▶ **TASK STATEMENT**
Which lines of the records contain the word "agent"? Show each of them.

▶ **TASK INPUTS**
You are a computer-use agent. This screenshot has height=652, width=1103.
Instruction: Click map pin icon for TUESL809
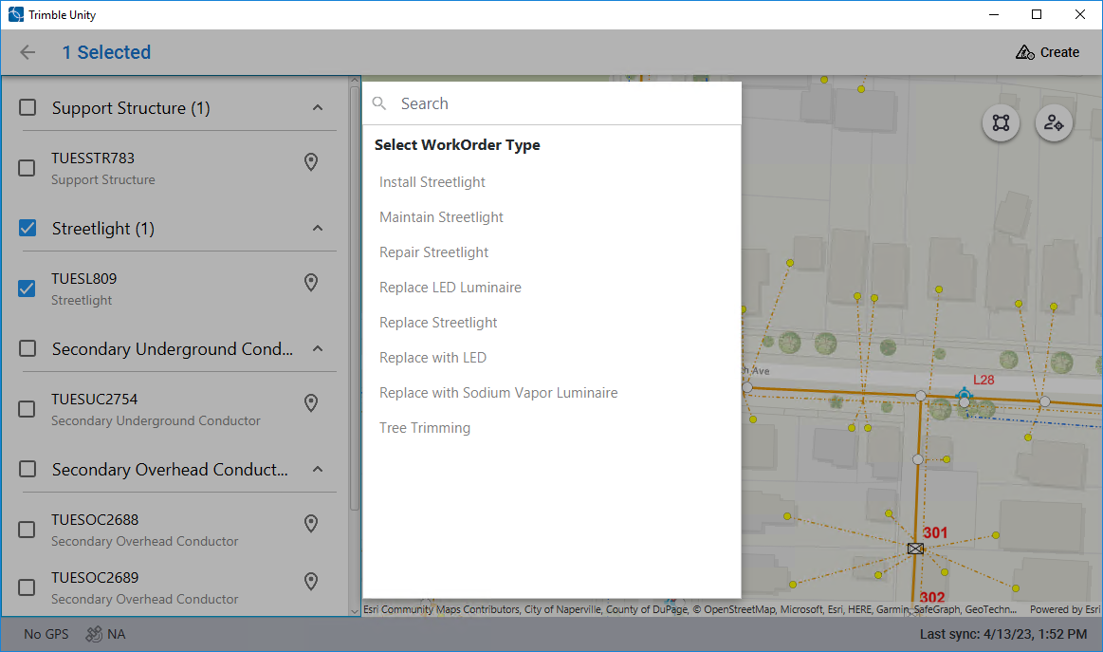coord(310,284)
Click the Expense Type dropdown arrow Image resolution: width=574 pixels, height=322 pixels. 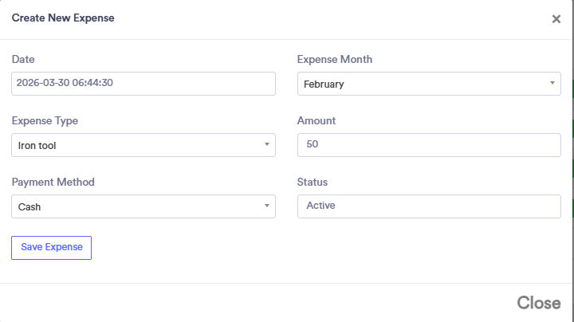266,145
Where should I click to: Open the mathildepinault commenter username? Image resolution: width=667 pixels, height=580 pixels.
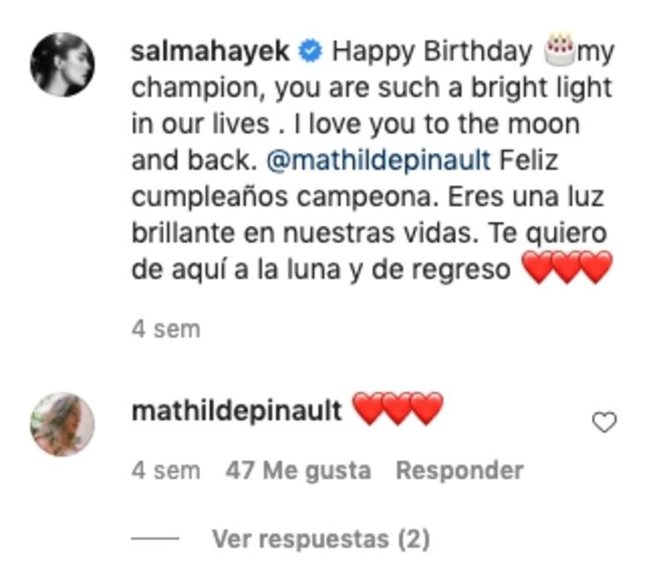pyautogui.click(x=237, y=411)
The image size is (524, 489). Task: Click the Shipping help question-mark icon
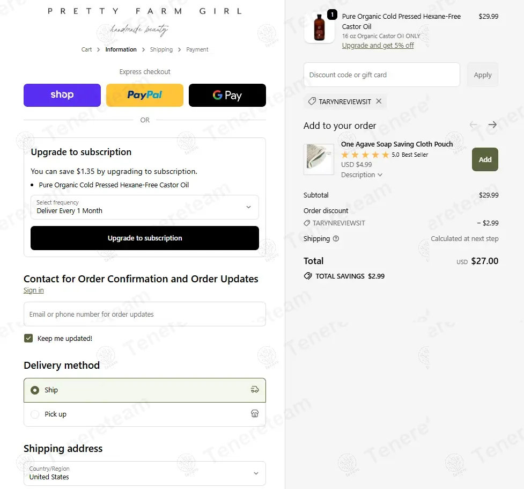[336, 238]
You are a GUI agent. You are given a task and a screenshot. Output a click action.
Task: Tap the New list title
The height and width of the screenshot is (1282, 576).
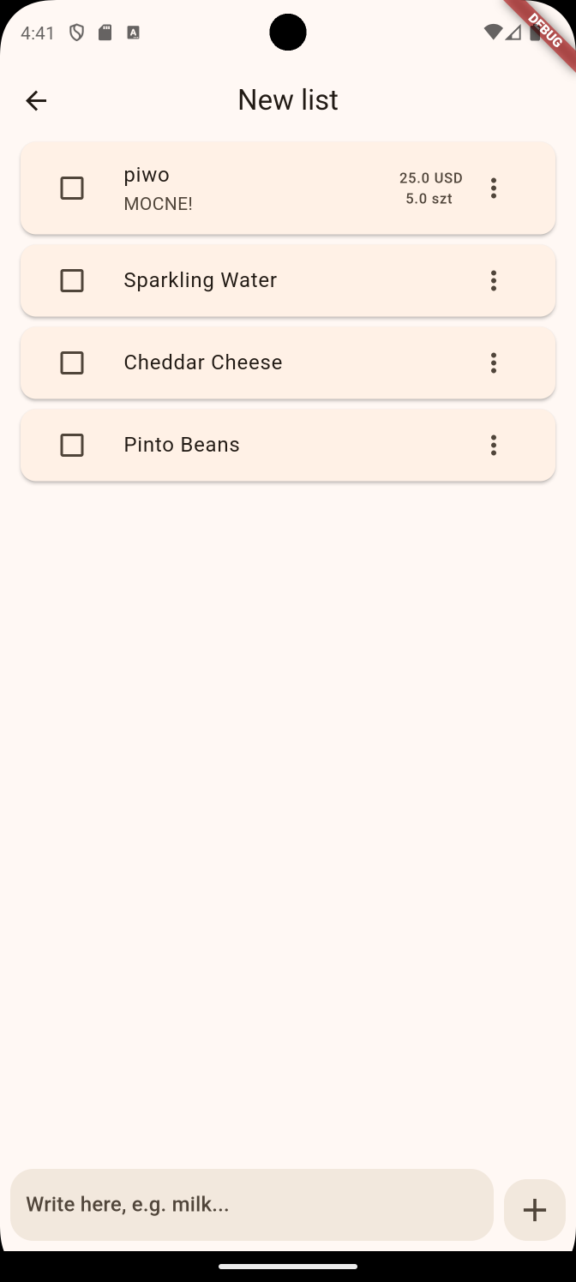click(x=288, y=99)
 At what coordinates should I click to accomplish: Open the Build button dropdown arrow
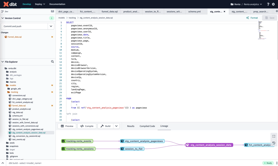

▶ **SOLUTION**
You are a computer-use agent. This screenshot has height=652, width=1103.
You are a GUI agent. You are given a task and a screenshot. Output a click action.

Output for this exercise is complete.